Huffman Coding

Introduction

Huffman coding is a simple method of data compression. In data compression we want to represent some information in the smallest memory space possible. There are two main types of compression:

Lossy: some data is lost in the process (.jpg, .mp3, etc.)
Lossless: no data is lost in the process (.png, .flac, .zip etc.)

Huffman coding uses lossless compression.

We will use the following terms when discussing encoding:

Symbol
A symbol is a representation of a single piece of information.
Code
A code is the set of possible symbols.
Sentence
A sentence is a sequence of symbols representing some message.

For example, if we have the code:


{3, 7, 14, 18, 29, 35, 42, 56}

Then the following are sentences:


7, 42, 3, 35, 56, 3
42, 7
3, 3, 3, 35

Prefix Codes

A prefix code is a set of words with the prefix property. This states that for each word in the code, no valid word is the prefix for another.


{4, 5, 34, 37, 95}

Is a prefix code because none of the words are the prefix of another.
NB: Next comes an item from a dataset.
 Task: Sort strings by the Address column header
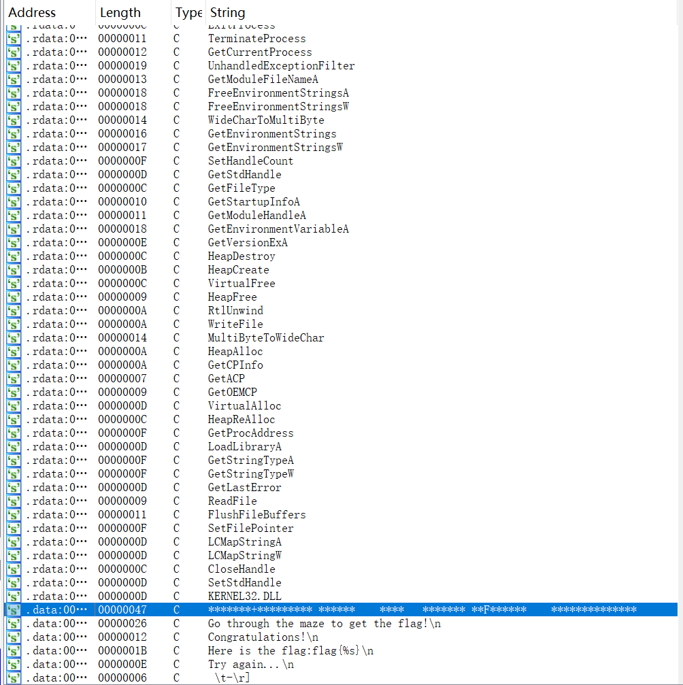tap(32, 12)
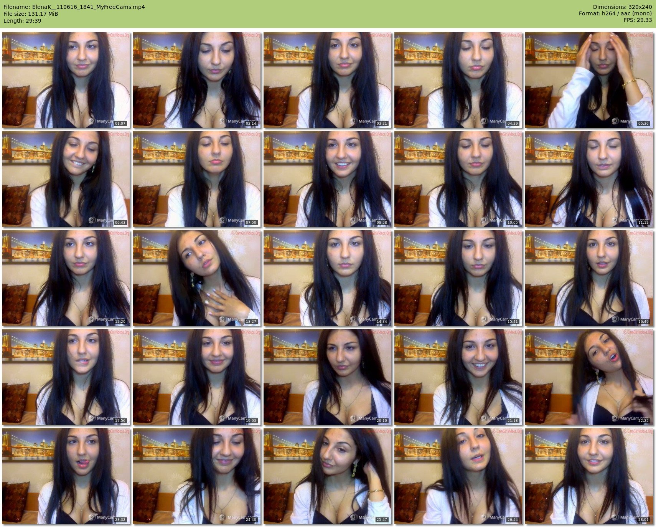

However:


{4, 5, 54, 37, 95}

Is not a prefix code because "5" is the prefix of another word "54".

The benefit of a prefix code, is that, given the code, we can identify the individual words without breaks:


Code: {4, 5, 34, 37, 95}
Sentence: 45349553745

What are the symbols in this sentence?

For compressing data, this means we don't have to include separators in the output.

General Idea

The idea behind Huffman coding is that certain pieces of information in the input are more likely to appear than others. We will give these common symbols shorter codes to conserve space.

For simplicity, we will consider lower-case letters as our words. In English, for example, some letters are much more likely to appear.

This is true for most types of data, allowing for compact representations.

Binary Tree Representation

A Huffman code works by creating a tree to store the possible symbols. The code used for each symbol is the path from the root to that symbol. For the text:


this is a test

We have the symbols:


{t, h, i, s, a, e}

Then we find the frequency of each:


{t:3, h:1, i:2, s:3, a:1, e:1}

Now we will and create nodes for each symbol:

There are 6 nodes, one for each symbol. Each node contains the symbol,
along with the count of each symbol — Nodes of the tree

Building The Tree

Next, we will construct the tree by repeatedly joining the nodes with the smallest weights until it is a full tree. When there is a tie, it doesn't matter which weights we pick.

Two nodes with the smallest counts are connected as children
of a parent node. That parent's count is the sum of the two childrens
counts — Step 1

The weight of the new node is that of the sum of the children.

By continuing on:

Two more nodes are joined. The nodes joined have counts of 1 and 2.
Their parents count is 3. — Step 2

Another two nodes are grouped together with a parent node. There
are now three separate parts of the tree to be joined. — Step 3

Two sections of the tree have been joined so now ther are two nodes
without parents — Step 4

The last two nodes without parents are joined together to complete
the tree. The root node's count is 11 which is the count of all the symbols
we orginally started with. — Step 5

To implement this, we need to keep track of the nodes that we can link and choose the smallest weight each time. This is best done with a priority queue (heap)!

Create a priority queue of nodes such that they are ordered by smallest probability.
Create a leaf node for each input symbol, and add it to the queue.
While there is more than one node in the queue:
1. Remove the two next nodes from the queue.
2. Create a node linking these two as children, with probability of the two children summed.
3. Add this node to the queue.
The one node in the queue is now the root of the complete tree with probability = 1.0

What is the Big-O of this algorithm?